En mai 2015, pour lancer ce processus, la FAO a organisé un atelier régional à Harare (Zimbabwe), auquel ont participé des fonctionnaires en charge du commerce et de l'agriculture de divers pays africains et des partenaires internationaux clés, comme le CIR et des organismes régionaux. La compréhension mutuelle entre les fonctionnaires responsables du commerce et de l'agriculture a été renforcée, et les bases d'une meilleure cohérence et d'une meilleure collaboration au niveau national ont été posées. En outre, des possibilités spécifiques ont émergé pour ce qui est de la coordination des modalités de fonctionnement. Les calendriers coordonnés des processus relevant des EDIC du CIR et des CPP de la FAO menés au Mozambique et en Zambie constituent un mécanisme permettant une utilisation efficace de l'analyse menée dans le cadre des EDIC et offrent des possibilités de dialogue efficace en vue de l'intégration des questions commerciales dans les CPP. Un suivi des modalités adoptées dans ces deux pays permettra de commencer par mettre l'accent sur un engagement conjoint en vue d'harmoniser les EDIC avec les stratégies et plans d'investissement agricoles et de fournir aux pays un soutien technique ciblé.

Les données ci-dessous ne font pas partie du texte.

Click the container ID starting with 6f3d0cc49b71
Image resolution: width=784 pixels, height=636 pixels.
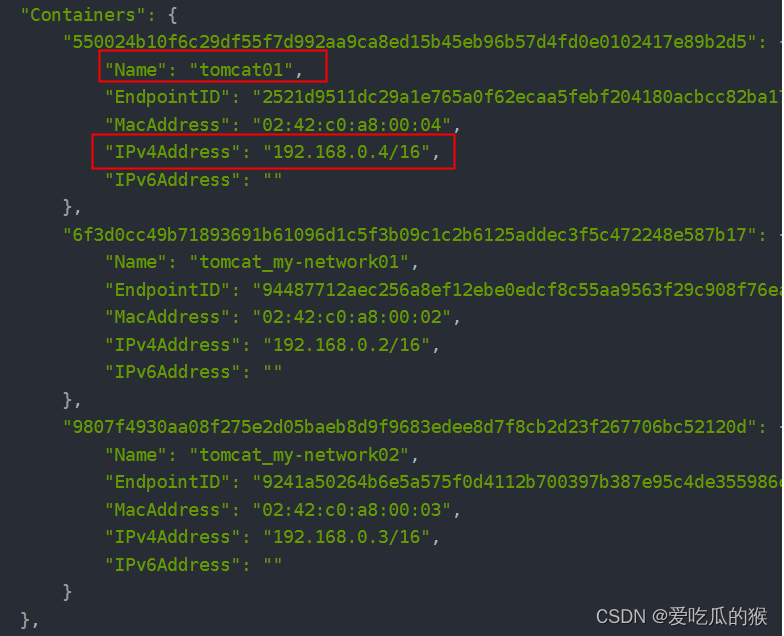pos(409,235)
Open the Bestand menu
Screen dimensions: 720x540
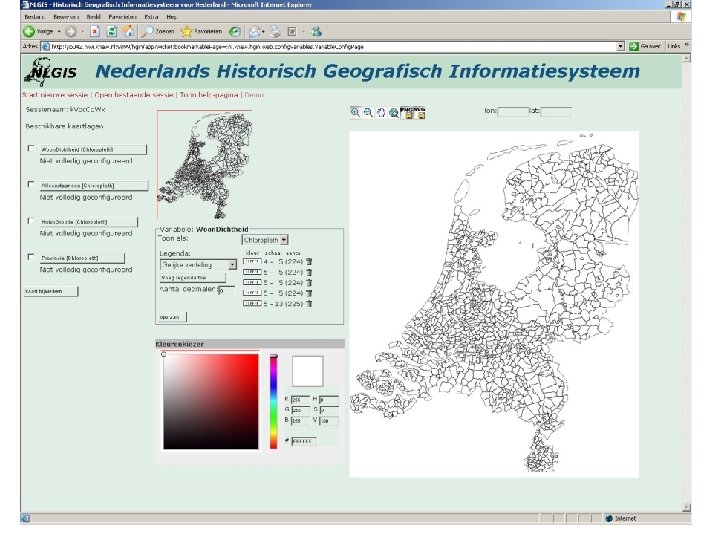click(34, 18)
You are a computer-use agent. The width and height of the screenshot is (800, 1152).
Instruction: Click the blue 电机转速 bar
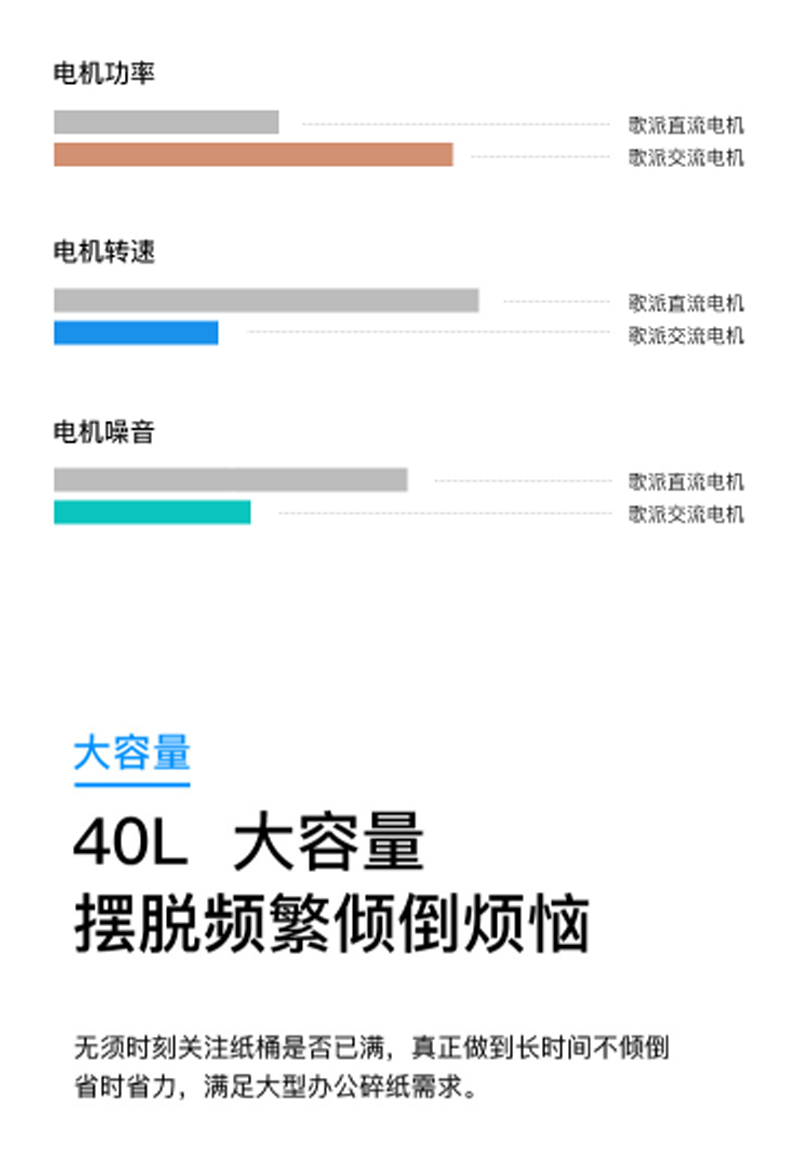coord(136,333)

La formulation et la mise en œuvre de politiques commerciales agricoles, l'innocuité des produits alimentaires et les questions sanitaires et phytosanitaires (SPS) comptent parmi les domaines dans lesquels aura lieu une collaboration plus étroite. La FAO met actuellement en œuvre un projet du CIR visant à renforcer les exportations népalaises de gingembre grâce à des partenariats public‑privé. Elle a également participé à une étude conjointe CIR/STDF à paraître sur la manière dont les questions SPS sont traitées dans les EDIC et dans le processus du CIR de façon plus large, qui fournira des renseignements sur d'autres domaines dans lesquels des liens doivent être créés.

Cette coopération accrue aidera à mieux cibler les projets financés par des donateurs en fonction des besoins interdépendants des domaines du commerce, du développement agricole et de l'innocuité des produits alimentaires.